Elleri kan içinde kalmıştı ama o görmüyordu bile. Telefonun sesini
duyduğunda ancak farketti elinin acıdığını ve kan içinde kaldığını açtı
telefonu
Adam: "Buyrun" dedi.
Telefonda ki:"İyi günler beyfendi...beylerin evi mi?"
Adam:"Buyrun benim"
Telefonda ki: "Ben ... hastanesinden arıyorum iki gün önce yaralı bir
bayan getirdiler hastanemize henüz bugün kendine gelebildi sizin
isminizi öğrenebildik hemen gelebilir misiniz? "
Adam yığıldı olduğu yere yanlış duymuş olabilirmiydi. "kesin sevgilisi
dövdü" dedi içinden gitmekle gitmemek arasında bocaladı birden sonra
"gidip yüzüne tükürmeliyim"diye düşündü.
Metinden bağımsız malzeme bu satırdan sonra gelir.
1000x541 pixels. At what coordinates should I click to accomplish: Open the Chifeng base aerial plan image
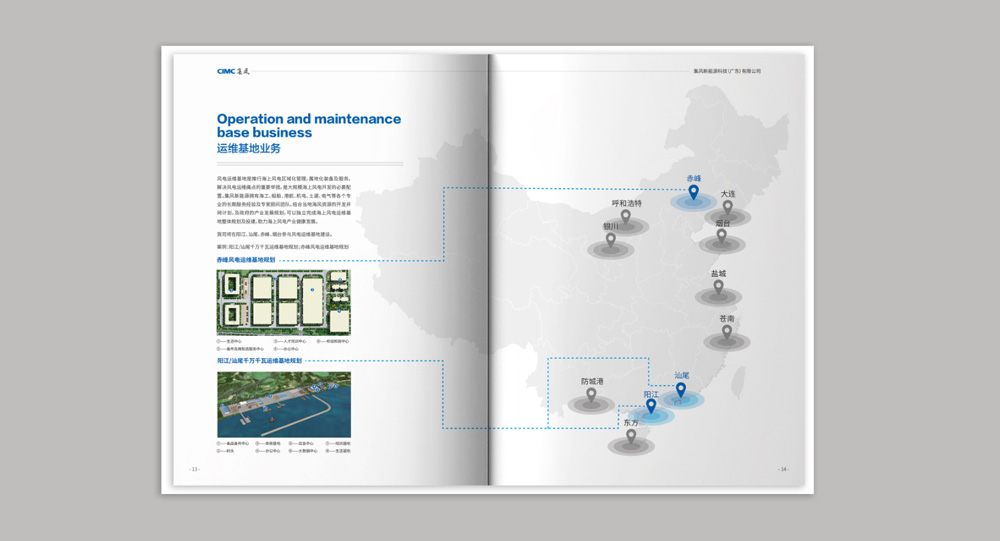point(284,303)
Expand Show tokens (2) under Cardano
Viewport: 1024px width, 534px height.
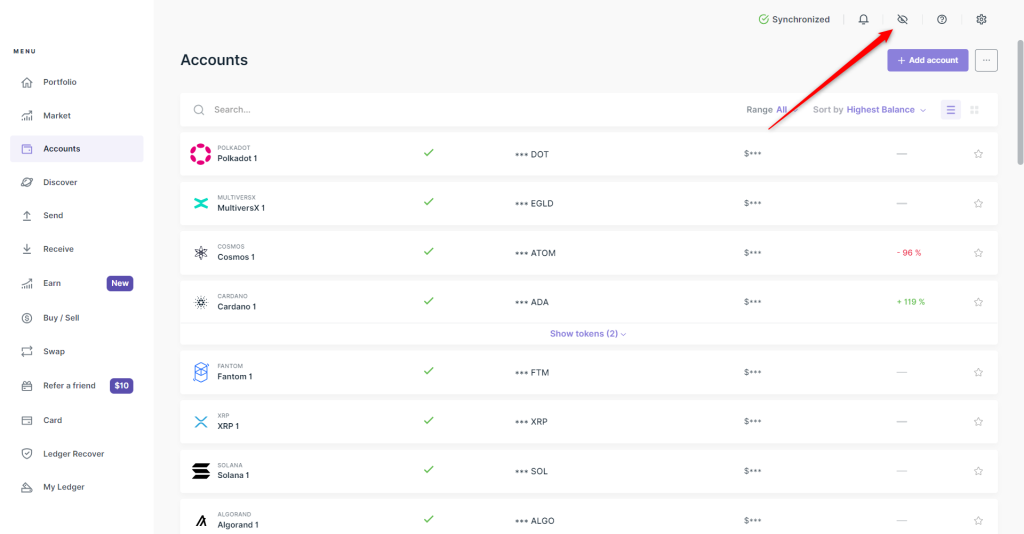pyautogui.click(x=588, y=334)
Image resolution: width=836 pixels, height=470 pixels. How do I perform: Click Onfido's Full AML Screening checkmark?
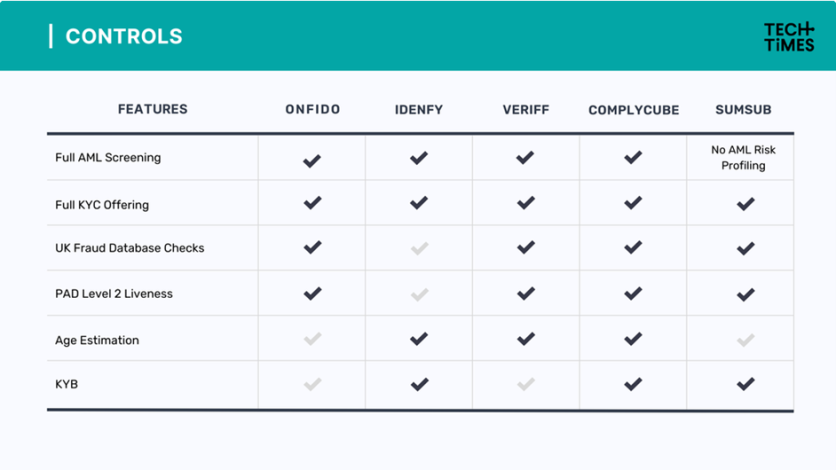coord(312,160)
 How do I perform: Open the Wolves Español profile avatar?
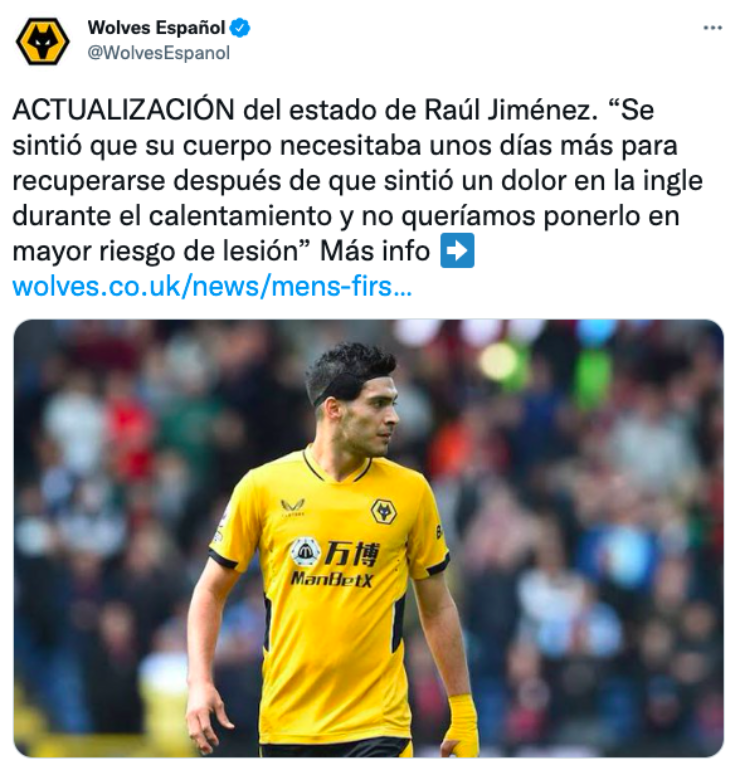pyautogui.click(x=42, y=41)
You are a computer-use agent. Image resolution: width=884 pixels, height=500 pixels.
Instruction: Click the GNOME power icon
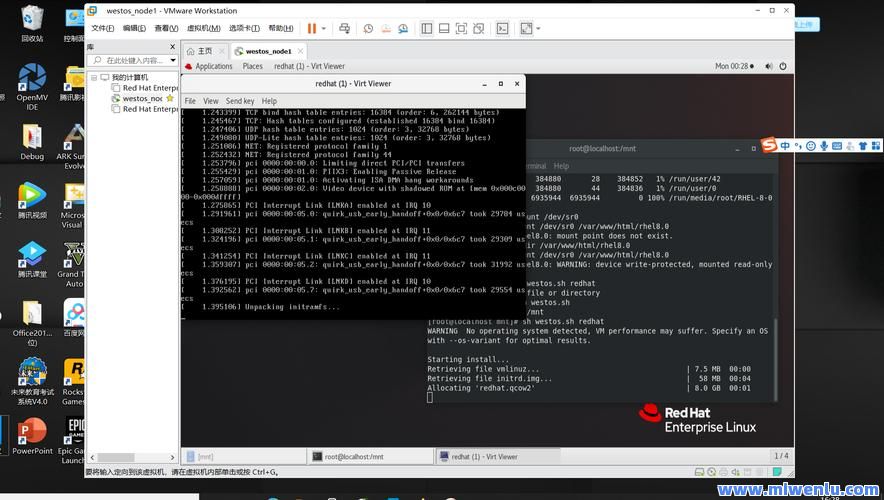click(783, 66)
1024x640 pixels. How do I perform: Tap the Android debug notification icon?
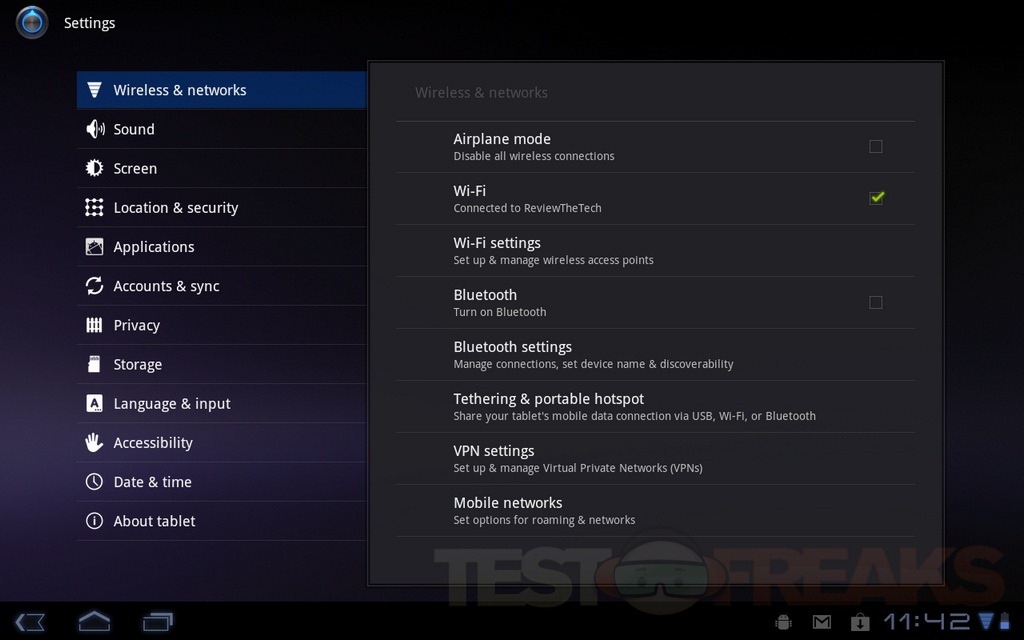(x=784, y=622)
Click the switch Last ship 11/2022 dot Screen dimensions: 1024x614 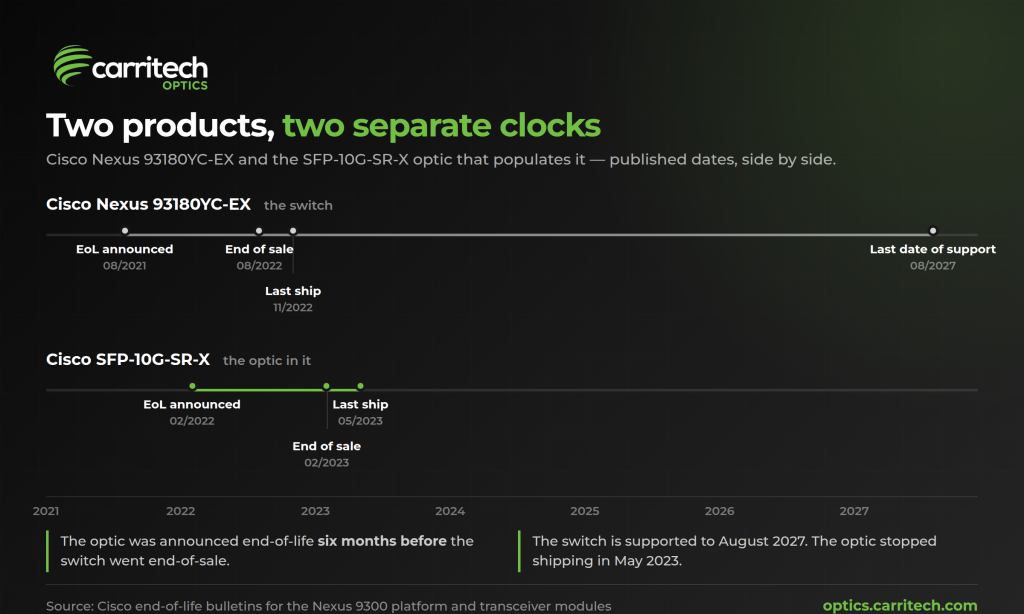(293, 231)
Fırlayıp çıktı sokağa attığı
adımların sesini duyuyordu sadece koştu, koştu... Hastaneye ulaştığında
nefesi tıkanmıştı danışmadan eşinin kaldığı odanın numarasını öğrendi
artık biliyordu ki anlatılan doğruydu eşi yaralıydı ama neden?
merdivenleri nasıl çıktığını hatırlamıyordu. Kapıya geldiğinde
doktorları gördü. Kendisini tanıttı ve eşini görmek istediğini söyledi.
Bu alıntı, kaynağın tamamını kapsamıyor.